Religiosos de matriz africana da Baixada se unem contra o racismo religioso


Caminhada pela paz deve ser realizada em Nova Iguaçu 

Depois de vários atentados contra casas de santo e religiosos de matriz africana, em sua maioria ocorridos na Baixada Fluminense, religiosos estão se mobilizando junto às autoridades para exigir mais respeito e cumprimento da constituição que garante a liberdade de culto, abalizada esta semana por decisão do STF, que anunciou a manutenção do sacrifício de animais como uma tradição que deve ser respeitada e mantida pelas religiões. O caso chegou ao Supremo em um recurso do Ministério Público do Rio Grande do Sul contra uma decisão do Tribunal de Justiça gaúcho que autorizou a prática em relação a religiões de matriz africana, desde que sem excessos e crueldade.
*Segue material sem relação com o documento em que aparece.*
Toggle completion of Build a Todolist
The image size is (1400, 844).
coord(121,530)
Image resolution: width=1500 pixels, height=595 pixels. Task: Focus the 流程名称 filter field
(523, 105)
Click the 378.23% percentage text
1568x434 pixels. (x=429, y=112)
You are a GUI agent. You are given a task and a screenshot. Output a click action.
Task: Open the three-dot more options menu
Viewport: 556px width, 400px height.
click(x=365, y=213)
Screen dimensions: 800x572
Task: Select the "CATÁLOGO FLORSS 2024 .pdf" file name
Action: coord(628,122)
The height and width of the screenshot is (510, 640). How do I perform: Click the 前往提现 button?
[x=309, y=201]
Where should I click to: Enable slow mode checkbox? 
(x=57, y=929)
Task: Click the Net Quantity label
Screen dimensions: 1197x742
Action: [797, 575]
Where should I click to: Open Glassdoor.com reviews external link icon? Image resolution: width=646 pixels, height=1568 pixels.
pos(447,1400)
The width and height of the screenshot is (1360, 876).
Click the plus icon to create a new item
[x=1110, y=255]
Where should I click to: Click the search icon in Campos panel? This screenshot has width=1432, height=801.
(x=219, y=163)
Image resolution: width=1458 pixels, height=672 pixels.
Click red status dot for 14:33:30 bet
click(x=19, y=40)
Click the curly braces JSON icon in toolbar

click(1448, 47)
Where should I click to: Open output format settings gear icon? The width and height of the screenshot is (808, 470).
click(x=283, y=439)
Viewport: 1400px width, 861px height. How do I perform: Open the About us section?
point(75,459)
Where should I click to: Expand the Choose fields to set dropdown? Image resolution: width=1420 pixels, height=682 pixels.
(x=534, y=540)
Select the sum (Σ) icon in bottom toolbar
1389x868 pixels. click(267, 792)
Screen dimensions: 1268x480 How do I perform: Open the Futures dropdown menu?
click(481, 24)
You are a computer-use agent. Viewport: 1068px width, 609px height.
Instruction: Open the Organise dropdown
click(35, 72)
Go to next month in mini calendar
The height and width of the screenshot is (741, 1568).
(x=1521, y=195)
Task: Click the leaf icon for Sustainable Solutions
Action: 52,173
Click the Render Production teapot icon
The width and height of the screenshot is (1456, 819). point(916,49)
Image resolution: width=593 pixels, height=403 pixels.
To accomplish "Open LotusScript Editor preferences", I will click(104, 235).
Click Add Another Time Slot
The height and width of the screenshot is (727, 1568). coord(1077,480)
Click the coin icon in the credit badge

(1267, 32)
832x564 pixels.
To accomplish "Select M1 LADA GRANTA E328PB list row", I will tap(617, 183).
Religiosos preparam uma caminhada na Baixada entre outras ações urgentes, contou um dos membros da Frente contra o racismo religioso, o ator Wildson França. “Em reunião nesta quinta, 28, com algumas lideranças de terreiro discutiu-se a importância de se manter um diálogo e atividades de fortalecimento da cultura afro brasileira e da preservação das religiões de matriz africana”, observou. O encontro contou com a participação de Mãe Itamara (terreiro de Parque Flora) Daniela Filha do templo Espírita Ogum Mege (terreiro de Cabuçu- Wildson França (Kwe Lomi Oba e Produtor Cultural ) Roque (Kolofé Ogã) Mãe Nádia (terreiro de Nova Era) Daniel Caetano diretor (Ong Observatório dos Saberes) Hélio Vanderlei ( Superintendente de Meio Ambiente) Geraldo Bastos (Coordenador Patrimônio Imaterial Secretaria de cultura) Entre as principais deliberações estão: ampliar a reunião, na próxima segunda 08 de abril onde cada membro deverá levar mais quatro casas de santo. A reunião ampliada deve acontecer na casa de cultura de Nova Iguaçu, às 17h. A frente de ação contra o racismo religioso também pretende realizar uma caminhada ou ato ecumênico envolvendo a diocese de Nova Iguaçu, o bispo dom Luciano e pastores evangélicos, bem como, outras denominações religiosas. Eles entendem que mesmo que as religiões de matriz africana sejam as mais atingidas, as outras também vem sofrendo com o racismo religioso. “Parcerias são fundamentais e não podemos deixar de contar com o poder público. Estamos avançando em negociações com as secretarias municipais do meio ambiente e cultura de Nova Iguaçu para criação do Espaço Sagrado para atividades dos terreiros de matriz africana e de adoração dos evangélicos”, destacou Wildson. No entanto, outros representantes públicos também estão sendo convidados a participar, lembrou. A criação de uma campanha pela paz e de valorização da cultura africana em Nova Iguaçu, também esteve na pauta do dia, além de uma audiência com a delegacia de combate a intolerância religiosa e um seminário sobre Intolerância Religiosa.